An der Gründung der Kooperation für den Frieden 2003 war Mani nur am Rande beteiligt, was ihn aber nicht daran hinderte, der Kooperation, als sie einmal etabliert war, nach Kräften zuzuarbeiten.

Aus gegebenen Anlässen erhob Mani die Stimme „der“ Friedensbewegung in Stellungnahmen und Aufrufen.

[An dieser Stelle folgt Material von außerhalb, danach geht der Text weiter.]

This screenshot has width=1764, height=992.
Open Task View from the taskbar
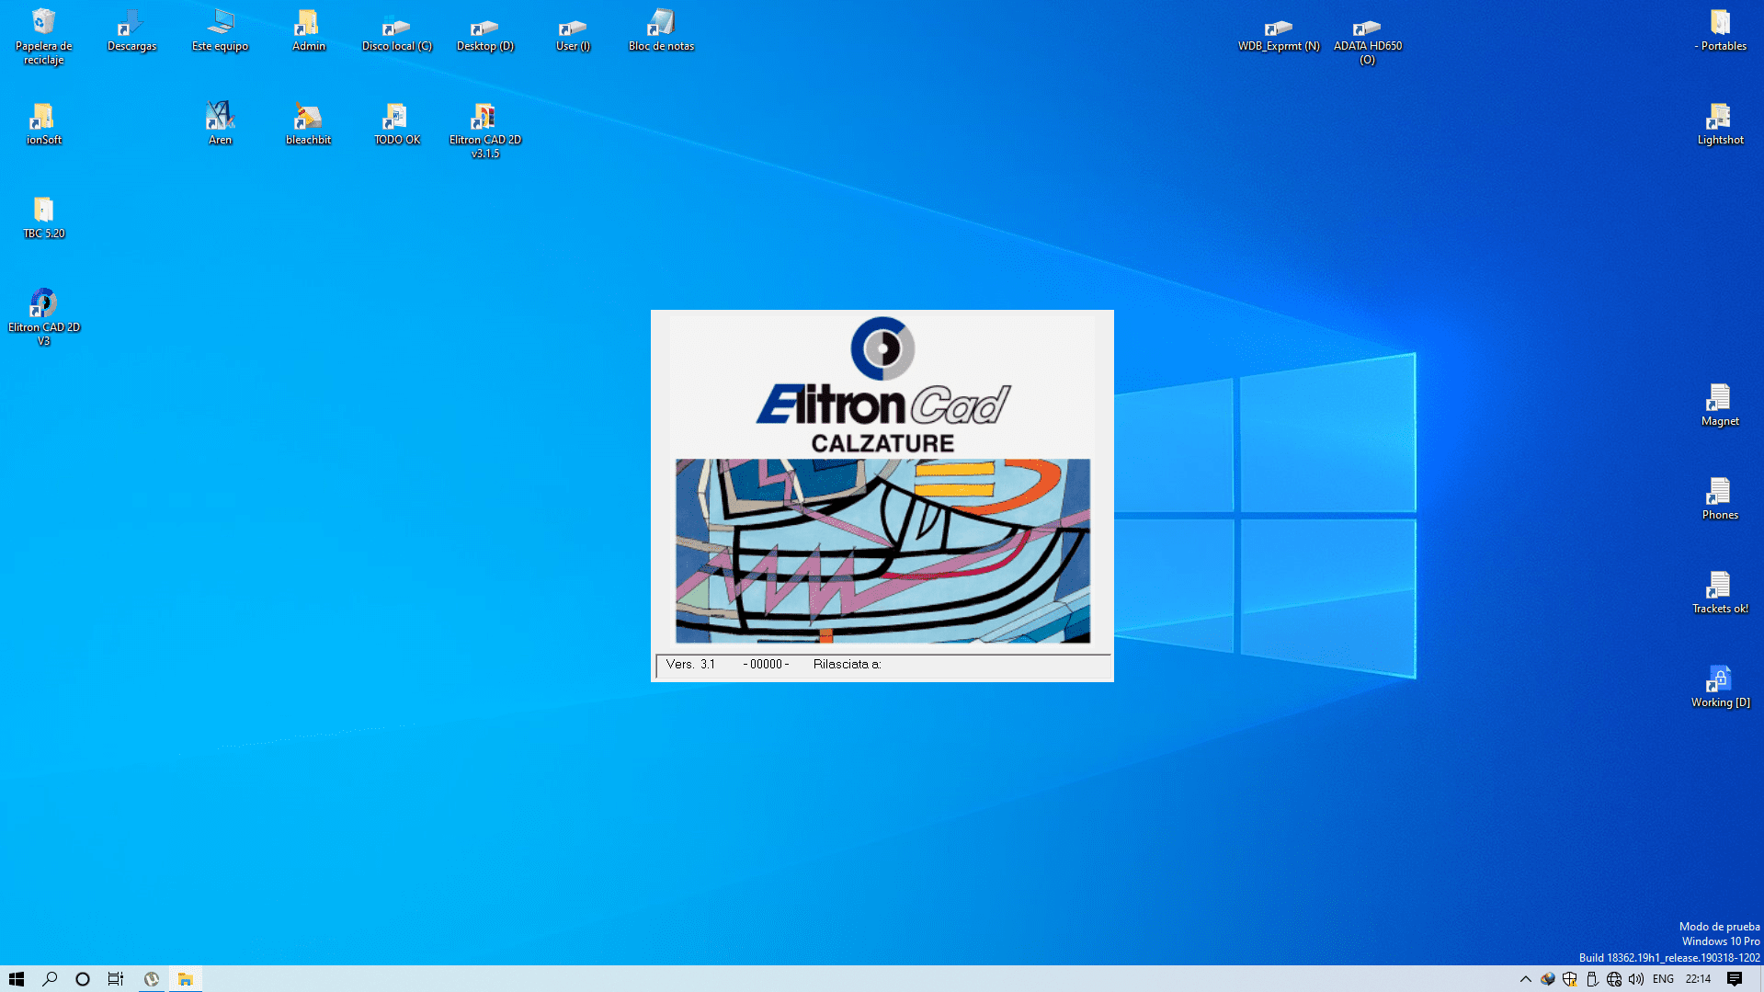(x=116, y=979)
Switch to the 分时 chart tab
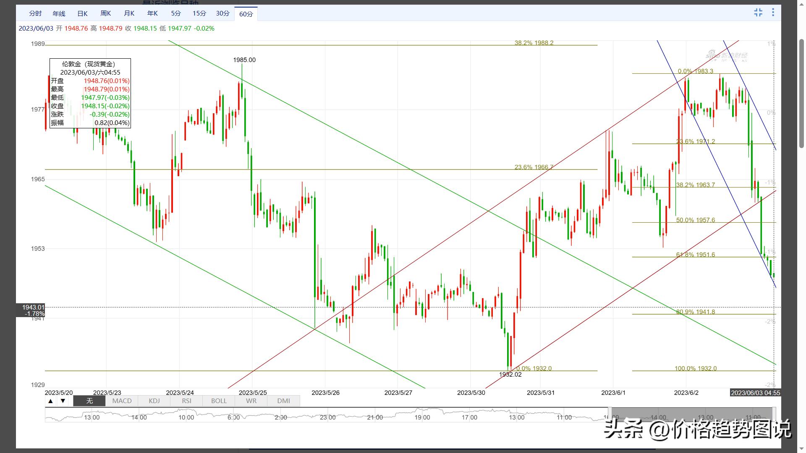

Mani Stenner spielte sich nicht in den Vordergrund. Er machte gemeinsam mit Kristian Golla und anderen das Netzwerk zu einem dauerhaften unverzichtbaren Helfer der Friedensgruppen. Sein trockener Humor half ihm über Hürden. Gewaltfrei, einfühlsam und entschieden hob er Schätze der Menschenrechte und der Demokratie. Selbst die FAZ veröffentlichte am 21.7.2014 einen Nachruf.

 

Anmerkungen
1 Gegen ein Honorar von 700 DM monatlich. Siehe Thomas Leif: Die Strategische (Ohn-)Macht der Friedensbewegung, Westdeutscher Verlag, 1990, S. 126

2 Informationen entnommen aus: Thomas Leif a.a.O. und ders., Die professionelle Bewegung. Friedensbewegung von innen, Forum Europa Verlag, 1985 sowie aus Gesprächen mit Andreas Buro, Kristian Golla und Otfried Nassauer, siehe auch: Ulrich Frey: Die Friedensbewegung in den achtziger Jahren, FriedensForum 2/2008.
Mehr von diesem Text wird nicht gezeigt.